Opinion: Sotomayor hearings: Morning session wrap-up

This article was originally on a blog post platform and may be missing photos, graphics or links. See About archive blog posts.

The press corps was promised fireworks at Sonia Sotomayor’s Supreme Court confirmation hearing Tuesday. But the explosions have yet to materialize.

Republicans have, at times, scored points, particularly on Sotomayor’s rulings in the New Haven, Conn., firefighters case and in two gun-rights cases, suggesting that perhaps the judge hasn’t always been as diligent a jurist as her supporters claim. But the larger GOP narrative -- that Sotomayor is a freewheeling liberal activist poised to rewrite constitutional law -- hasn’t quite found traction.

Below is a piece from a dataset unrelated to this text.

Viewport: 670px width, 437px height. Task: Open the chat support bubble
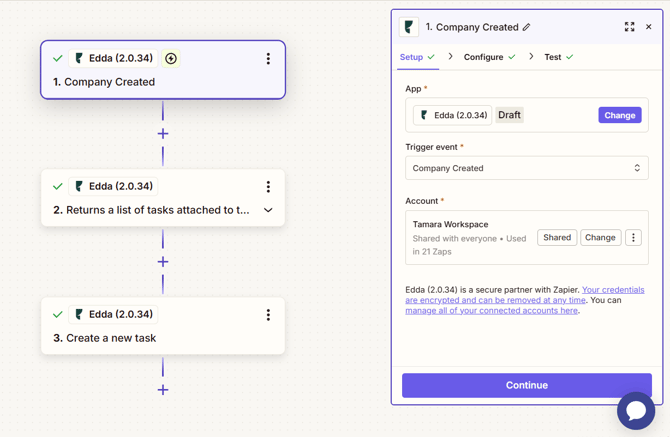[636, 410]
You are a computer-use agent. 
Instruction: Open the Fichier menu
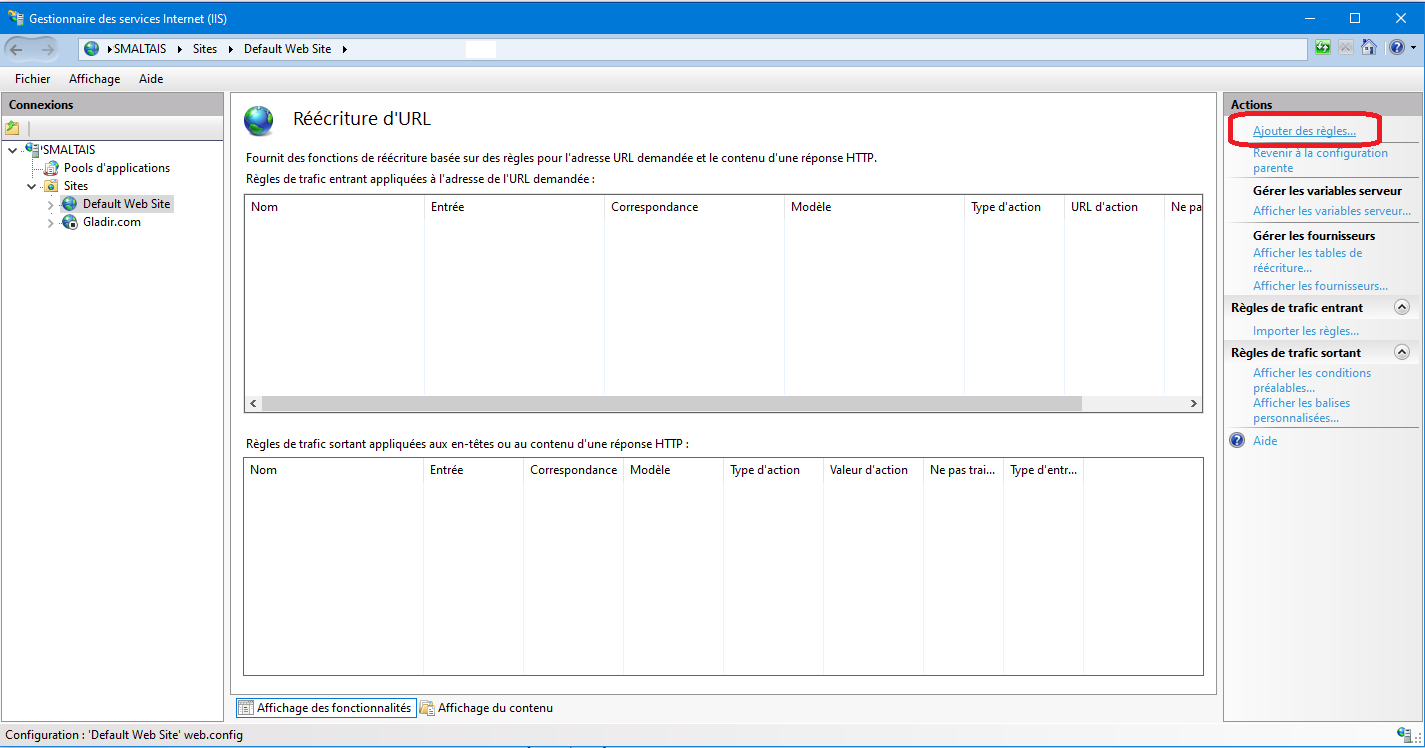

Most of the heat came from an initial testy exchange between Sen. Jeff Sessions (R-Ala.) and Sotomayor, in which Sotomayor denied that her infamous ‘wise Latina’ remark indicated that she would be anything less than impartial on the bench. (And Sessions simply seemed to decide to not believe her.) But the episode also gave Sotomayor the opportunity to frame herself as an even-tempered, dispassionate and knowledgeable jurist. And since that point, it’s that image that -- so far -- seems to have carried much of the day.

And Sen. Orrin G. Hatch (R-Utah), grilling Sotomayor after Sessions, engaged in a bit of a legalistic ping-pong match involving constitutional standards that, albeit important, fizzled at the end and ended up more as an advisory to Sotomayor to treat gun rights and reverse-discrimination claims with appropriate deference. Buried in the exchange was the implication that Sotomayor had been either an inattentive or result-oriented jurist, but that didn’t surface with clarity.


Democrats, on the other hand, worked what could largely be called a four-corners offense, running the clock, and asking Sotomayor’s views on a variety of subjects, from property rights, to privacy, to national security. The overall effect is to allow Sotomayor to speak at length in a technical, button-downed fashion that places attention squarely on her record and less on her speeches and statements.

But there is a long afternoon ahead and plenty of time for charges and counter-charges, starting with Republican Sen. Charles E, Grassley of Iowa, who will have his turn after the lunch break.